About this exercise => In the forum text below about an ESP32 dryer sensor, which two properties did Studio Code Server flag as invalid?

Text excerpt =>
• • •
You can move this esp32 device close to your dryer now and plug it in.
Do you install the ESP32 on a breadboard or into some other container?
Does the esp32 device need to be connected physically to Home Assistant (installed to rpi)?
Or it is powered via a 5v USB electrical connection allowing wifi sta to transmit all the necessary data?
First, thank you to everyone who worked on this. I had zero experience with Esphome and flashing esp32dev boards. It took me a bit to figure it out, but it’s working really well so far. I do have one question…
When I add the above code to my configuration.yaml, I get this config error:
Invalid config for [sensor.template]: [delay_on] is an invalid option for [sensor.template]. Check: sensor.template->sensors->dryer_on->delay_on. (See ?, line ?).
I checked in Studio Code Server and it’s showing an error message indicating that “delay_on” and “delay_off” are invalid properties.
I’m hoping for that too. I tried connecting the device to a couple of computers directly through the USB plug to see if it would be detected: nope. I’m guessing the USB connection serves for power delivery only.
(I posted some pics of the two parts of the SmartDry board with the esp32-wroom-32 module here )
• • •
Provided information =>
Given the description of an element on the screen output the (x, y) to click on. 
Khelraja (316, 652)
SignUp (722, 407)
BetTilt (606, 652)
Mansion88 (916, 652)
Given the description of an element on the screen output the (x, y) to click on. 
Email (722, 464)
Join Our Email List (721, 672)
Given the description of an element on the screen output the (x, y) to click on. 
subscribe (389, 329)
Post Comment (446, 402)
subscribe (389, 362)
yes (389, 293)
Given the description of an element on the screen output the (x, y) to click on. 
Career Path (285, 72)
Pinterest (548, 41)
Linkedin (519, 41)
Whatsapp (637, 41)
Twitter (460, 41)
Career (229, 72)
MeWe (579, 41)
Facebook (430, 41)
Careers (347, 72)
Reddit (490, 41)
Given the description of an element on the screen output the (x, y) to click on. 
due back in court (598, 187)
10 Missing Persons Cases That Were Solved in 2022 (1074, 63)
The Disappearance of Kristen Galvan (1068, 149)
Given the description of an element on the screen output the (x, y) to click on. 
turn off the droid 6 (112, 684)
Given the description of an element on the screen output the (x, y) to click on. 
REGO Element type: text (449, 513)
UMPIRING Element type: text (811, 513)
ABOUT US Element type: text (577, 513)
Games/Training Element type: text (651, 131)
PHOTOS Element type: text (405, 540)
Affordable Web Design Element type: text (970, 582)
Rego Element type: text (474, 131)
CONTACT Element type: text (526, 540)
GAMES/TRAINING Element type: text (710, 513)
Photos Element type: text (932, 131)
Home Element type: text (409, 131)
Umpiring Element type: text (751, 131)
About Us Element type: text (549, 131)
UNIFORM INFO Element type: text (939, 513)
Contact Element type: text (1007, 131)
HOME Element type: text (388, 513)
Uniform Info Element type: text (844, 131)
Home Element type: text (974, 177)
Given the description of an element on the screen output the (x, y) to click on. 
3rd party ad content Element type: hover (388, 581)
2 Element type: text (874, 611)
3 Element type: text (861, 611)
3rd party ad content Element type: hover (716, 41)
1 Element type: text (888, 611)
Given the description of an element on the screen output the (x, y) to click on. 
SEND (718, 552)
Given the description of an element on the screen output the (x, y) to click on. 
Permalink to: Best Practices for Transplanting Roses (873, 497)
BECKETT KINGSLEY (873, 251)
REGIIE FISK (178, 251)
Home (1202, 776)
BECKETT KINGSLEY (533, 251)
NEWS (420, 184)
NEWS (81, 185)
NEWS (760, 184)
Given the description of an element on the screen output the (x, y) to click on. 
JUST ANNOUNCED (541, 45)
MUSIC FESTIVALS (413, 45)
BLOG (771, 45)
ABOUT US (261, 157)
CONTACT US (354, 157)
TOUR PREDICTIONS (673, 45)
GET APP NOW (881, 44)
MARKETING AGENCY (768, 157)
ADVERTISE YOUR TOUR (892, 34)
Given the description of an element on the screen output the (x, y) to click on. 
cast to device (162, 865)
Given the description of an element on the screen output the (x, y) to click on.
• • •
Finished exercise => "delay_on" and "delay_off"